The island is not sinking, I have first hand knowledge. The orignal source of the claim was from a distgruntled inexperienced employee of the survey company, using out dated data.
All buildings and structures around the world subside over there lifetime. This is taken into account during the design stage.
Profiling of the beaches has nothing to do with the island sinking, it is due to the wave action of the sea on the beaches. It is normally carried out every year depending on the location and affects caused. This is maintenance not rectification of a fault. Its no different to raking a sand pit after it has been used by kids, but just on a larger scale.
Like most developers over the last 3-4 years, they have had no money to carry out a lot of the maintenance that is required, with the main reason due to residents not paying there MC service charges.
Yes, it does come out of the service charge for Master Community, like every developmemnt in UAE and the world.

Posted by: John

Yes Bob, your cheque is in the post from Nakheel. They need this kind of support.

Posted by: Graham

US28.6 Million additional costs no doubt will be added to the service charges.

Posted by: muneer

what about palm jebel ali which is reclamied 5 years now.

Posted by: Red Snappa

If the Palm Jumeirah requires this kind of attention, what is the true situation on 'The World' islands as I recall Nakheel vehemently denied that the islands were either subsiding or losing substance in terms of erosion of shape and therefore area.

As many of the firm's outstanding court cases involve islands which form part of 'The World', it would perhaps be in order for the Dubai Word Tribunal to commission an independent experts opinion, given that Nakheel has needed to resort to maintenance and repair work of this type and scale on another marine development that is relatively close to the coast by comparison.

Posted by: John

It will be interesting to learn the details of this contract, as it is clear Van Oord would not have taken it on if it hadn't received a huge advance payment, knowing Nakheel's reputation. That the repairs are needed so soon and are so extensive further suggests the developer was not being frank when it was discovered the islands were sinking.

**Recorded data:**
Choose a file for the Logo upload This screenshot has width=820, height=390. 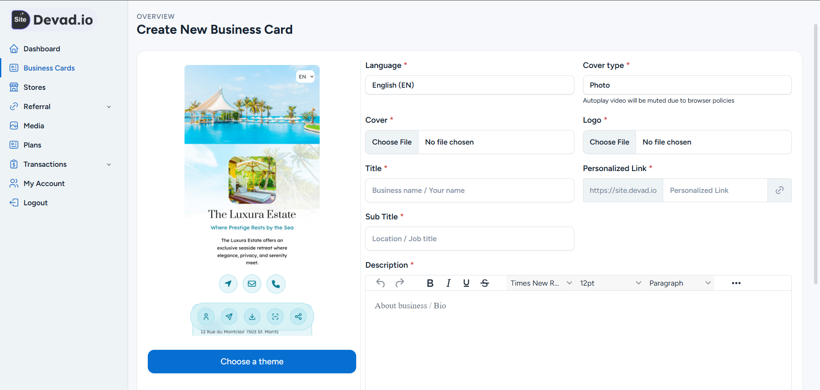(609, 142)
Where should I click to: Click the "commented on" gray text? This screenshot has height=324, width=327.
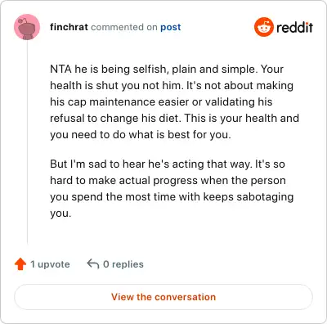click(124, 27)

**What you should do:**
Reproduce the forum comments word for word, starting at "Yes, it does" and ending at "kind of support.". The data has nothing to do with the forum comments.

**Exercise result:**
Yes, it does come out of the service charge for Master Community, like every developmemnt in UAE and the world.

Posted by: John

Yes Bob, your cheque is in the post from Nakheel. They need this kind of support.